Task item ▸ What lines below hold the string "Layer"? Copy them all.

──────── Dataset excerpts ────────

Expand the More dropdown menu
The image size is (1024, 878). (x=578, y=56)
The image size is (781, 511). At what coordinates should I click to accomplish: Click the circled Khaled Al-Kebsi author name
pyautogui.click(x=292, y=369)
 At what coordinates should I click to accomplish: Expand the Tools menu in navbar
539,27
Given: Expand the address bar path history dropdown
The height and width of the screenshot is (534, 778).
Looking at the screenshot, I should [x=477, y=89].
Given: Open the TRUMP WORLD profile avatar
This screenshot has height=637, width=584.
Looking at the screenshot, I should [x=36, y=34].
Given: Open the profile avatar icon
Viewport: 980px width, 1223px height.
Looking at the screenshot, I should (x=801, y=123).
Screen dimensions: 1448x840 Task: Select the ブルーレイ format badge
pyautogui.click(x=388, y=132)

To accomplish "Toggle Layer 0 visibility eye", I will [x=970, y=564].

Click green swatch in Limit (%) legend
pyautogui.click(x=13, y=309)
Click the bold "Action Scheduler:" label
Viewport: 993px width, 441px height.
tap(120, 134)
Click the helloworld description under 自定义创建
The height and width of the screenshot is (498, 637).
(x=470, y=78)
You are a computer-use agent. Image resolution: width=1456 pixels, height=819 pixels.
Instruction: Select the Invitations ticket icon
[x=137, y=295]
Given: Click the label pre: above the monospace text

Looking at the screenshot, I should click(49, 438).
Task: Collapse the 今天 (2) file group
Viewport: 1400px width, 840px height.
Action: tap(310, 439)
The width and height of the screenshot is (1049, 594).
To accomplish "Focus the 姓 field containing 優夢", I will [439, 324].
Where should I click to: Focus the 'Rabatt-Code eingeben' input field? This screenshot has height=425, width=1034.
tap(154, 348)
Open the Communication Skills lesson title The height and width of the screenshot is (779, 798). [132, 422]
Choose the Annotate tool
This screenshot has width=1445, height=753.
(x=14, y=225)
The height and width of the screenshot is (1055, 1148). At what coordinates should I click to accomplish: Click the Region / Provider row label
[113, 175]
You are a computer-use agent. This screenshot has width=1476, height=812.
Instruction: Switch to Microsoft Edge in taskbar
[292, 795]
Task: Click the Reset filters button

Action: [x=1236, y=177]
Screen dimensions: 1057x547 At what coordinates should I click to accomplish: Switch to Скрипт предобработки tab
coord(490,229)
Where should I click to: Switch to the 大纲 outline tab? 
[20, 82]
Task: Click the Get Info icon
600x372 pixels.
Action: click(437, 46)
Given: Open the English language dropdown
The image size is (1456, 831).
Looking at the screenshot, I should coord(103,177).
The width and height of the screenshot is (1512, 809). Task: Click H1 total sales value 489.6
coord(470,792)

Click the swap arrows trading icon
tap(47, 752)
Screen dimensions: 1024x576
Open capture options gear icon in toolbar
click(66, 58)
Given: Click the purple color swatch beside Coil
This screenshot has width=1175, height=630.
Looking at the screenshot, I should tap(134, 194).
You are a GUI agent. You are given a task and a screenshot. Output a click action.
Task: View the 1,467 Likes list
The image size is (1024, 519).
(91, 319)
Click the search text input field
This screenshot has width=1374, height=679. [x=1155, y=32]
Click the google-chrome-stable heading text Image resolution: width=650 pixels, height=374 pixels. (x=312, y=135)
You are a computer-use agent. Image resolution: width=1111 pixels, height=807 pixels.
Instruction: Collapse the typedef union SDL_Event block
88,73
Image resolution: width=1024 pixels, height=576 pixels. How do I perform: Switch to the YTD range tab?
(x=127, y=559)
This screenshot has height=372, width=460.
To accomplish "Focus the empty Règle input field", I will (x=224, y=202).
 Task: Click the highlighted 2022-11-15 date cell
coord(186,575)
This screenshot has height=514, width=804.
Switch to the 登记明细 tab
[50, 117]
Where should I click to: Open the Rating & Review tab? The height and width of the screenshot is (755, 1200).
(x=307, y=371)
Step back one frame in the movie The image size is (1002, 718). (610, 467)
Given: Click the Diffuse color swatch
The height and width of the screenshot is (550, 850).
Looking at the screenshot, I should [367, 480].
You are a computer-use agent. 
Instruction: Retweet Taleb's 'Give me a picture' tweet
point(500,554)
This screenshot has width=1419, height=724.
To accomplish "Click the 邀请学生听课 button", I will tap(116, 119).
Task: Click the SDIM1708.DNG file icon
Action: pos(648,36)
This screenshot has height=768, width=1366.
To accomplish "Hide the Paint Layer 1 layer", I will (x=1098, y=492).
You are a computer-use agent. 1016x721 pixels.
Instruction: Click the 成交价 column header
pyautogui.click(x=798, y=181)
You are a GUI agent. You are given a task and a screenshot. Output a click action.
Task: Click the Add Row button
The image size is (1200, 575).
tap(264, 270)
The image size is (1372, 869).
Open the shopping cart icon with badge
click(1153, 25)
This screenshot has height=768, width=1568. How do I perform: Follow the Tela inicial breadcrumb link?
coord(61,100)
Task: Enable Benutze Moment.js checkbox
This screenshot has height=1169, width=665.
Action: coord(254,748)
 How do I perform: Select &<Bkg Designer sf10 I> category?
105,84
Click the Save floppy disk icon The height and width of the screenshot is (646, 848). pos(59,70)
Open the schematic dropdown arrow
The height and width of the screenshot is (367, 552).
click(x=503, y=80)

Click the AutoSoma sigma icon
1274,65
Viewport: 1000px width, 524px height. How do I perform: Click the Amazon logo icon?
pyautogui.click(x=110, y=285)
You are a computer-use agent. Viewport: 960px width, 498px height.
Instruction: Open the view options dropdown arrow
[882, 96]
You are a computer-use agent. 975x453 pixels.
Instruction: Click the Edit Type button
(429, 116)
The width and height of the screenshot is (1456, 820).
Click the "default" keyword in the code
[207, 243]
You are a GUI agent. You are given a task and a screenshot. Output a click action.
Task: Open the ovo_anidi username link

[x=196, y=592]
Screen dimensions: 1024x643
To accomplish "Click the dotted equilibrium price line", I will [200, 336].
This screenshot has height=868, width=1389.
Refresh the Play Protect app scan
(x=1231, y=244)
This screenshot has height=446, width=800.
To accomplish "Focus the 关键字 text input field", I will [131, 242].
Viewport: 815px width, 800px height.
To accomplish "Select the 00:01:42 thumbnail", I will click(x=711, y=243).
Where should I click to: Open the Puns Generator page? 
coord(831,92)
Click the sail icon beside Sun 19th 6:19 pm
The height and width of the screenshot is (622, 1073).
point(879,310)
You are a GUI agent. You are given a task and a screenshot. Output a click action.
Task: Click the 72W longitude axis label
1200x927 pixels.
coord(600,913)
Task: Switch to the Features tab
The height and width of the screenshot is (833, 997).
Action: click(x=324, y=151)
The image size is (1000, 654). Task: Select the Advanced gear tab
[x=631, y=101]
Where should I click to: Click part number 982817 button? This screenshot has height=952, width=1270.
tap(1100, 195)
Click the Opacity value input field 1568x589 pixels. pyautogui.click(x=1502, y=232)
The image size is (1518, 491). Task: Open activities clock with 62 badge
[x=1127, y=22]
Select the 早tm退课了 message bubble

────────

Solved exercise ▸
To accomplish "Toggle Layer 0 visibility eye", I will [x=970, y=564].
To accomplish "Hide the Paint Layer 1 layer", I will (x=1098, y=492).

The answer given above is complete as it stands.